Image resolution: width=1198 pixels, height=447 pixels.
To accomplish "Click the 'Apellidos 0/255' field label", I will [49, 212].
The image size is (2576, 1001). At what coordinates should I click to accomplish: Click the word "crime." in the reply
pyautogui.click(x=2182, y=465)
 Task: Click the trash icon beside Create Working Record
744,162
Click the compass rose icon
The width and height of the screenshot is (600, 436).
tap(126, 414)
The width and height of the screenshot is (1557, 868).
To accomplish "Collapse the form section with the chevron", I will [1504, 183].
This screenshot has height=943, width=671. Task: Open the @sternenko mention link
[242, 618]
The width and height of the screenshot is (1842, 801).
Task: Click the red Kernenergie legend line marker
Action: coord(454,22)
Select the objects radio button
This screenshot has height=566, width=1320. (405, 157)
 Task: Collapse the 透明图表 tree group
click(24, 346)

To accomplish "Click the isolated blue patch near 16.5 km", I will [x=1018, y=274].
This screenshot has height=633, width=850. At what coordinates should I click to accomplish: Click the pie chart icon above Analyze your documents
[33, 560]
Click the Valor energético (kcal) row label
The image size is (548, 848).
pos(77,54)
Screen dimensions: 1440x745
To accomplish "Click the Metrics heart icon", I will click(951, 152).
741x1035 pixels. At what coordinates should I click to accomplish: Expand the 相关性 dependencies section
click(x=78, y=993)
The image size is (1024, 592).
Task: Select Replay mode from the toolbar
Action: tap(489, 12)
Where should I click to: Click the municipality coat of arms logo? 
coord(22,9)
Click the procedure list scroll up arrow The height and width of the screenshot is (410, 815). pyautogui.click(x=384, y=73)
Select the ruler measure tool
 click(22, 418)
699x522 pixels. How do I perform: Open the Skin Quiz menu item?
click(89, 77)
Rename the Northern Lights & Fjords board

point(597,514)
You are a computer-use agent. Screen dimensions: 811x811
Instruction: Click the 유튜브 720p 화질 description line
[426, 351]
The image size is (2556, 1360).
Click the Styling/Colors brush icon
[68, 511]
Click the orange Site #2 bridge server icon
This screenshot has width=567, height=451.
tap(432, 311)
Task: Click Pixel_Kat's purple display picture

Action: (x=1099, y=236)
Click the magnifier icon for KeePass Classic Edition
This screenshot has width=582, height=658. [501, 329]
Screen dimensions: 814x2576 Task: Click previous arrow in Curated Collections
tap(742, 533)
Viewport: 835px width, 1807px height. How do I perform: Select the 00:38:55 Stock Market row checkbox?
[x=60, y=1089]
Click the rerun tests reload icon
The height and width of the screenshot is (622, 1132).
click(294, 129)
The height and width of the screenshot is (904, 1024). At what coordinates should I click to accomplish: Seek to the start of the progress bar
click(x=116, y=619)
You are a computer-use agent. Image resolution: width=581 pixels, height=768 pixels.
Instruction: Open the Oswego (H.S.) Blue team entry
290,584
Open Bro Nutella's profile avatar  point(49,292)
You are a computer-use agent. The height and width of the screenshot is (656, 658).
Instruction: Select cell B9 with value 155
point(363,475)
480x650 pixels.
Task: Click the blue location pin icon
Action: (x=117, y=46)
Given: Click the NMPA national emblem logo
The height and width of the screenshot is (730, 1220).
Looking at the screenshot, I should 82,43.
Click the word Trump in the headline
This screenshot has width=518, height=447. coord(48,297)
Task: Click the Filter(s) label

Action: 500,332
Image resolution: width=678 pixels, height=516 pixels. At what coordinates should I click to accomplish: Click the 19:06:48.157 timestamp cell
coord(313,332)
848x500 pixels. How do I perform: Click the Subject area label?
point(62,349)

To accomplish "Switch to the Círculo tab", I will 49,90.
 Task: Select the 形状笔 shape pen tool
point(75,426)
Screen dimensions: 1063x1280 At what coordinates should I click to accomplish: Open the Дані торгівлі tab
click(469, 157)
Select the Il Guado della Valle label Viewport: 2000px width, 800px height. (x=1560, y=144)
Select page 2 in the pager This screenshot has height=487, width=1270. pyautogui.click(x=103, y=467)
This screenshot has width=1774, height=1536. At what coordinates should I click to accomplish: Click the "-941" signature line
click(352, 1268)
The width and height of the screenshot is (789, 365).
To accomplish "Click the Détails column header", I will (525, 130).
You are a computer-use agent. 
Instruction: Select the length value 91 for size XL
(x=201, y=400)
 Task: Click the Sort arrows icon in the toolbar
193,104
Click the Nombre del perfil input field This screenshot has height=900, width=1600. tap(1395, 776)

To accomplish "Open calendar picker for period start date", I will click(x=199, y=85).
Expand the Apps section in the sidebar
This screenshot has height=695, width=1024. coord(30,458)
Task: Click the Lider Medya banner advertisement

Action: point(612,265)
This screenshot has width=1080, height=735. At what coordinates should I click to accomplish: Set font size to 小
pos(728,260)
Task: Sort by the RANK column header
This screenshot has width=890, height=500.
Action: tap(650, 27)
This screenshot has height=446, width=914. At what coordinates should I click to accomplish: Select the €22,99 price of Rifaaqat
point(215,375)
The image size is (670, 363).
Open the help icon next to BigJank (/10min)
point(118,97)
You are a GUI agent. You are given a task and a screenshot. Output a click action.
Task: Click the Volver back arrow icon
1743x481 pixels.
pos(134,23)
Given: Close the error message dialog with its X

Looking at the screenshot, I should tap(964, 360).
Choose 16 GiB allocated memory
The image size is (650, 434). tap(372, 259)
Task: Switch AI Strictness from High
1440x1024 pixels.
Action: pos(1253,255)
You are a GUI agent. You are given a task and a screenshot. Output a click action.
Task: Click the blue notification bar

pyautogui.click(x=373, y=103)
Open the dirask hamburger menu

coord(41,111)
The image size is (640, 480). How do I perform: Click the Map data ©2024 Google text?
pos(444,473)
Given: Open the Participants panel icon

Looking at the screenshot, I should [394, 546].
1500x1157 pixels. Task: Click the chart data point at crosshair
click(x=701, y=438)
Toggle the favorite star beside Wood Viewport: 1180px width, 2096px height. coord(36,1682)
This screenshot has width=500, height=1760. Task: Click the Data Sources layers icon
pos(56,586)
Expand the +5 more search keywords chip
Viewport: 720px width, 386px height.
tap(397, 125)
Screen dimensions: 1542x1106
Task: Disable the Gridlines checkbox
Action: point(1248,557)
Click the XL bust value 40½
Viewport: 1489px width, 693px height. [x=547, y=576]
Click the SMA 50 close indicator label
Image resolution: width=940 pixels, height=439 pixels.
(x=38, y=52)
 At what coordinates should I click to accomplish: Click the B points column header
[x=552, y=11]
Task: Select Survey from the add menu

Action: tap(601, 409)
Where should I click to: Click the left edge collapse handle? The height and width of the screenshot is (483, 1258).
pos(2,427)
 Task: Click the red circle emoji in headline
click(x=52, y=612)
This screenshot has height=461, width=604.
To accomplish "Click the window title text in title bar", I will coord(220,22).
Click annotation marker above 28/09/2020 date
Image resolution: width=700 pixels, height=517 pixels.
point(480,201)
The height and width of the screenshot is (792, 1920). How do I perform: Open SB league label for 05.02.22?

- [What the exercise asks]: Only a number is expected here: how many lines of the records above contain "agent".

- [Output for this exercise]: 6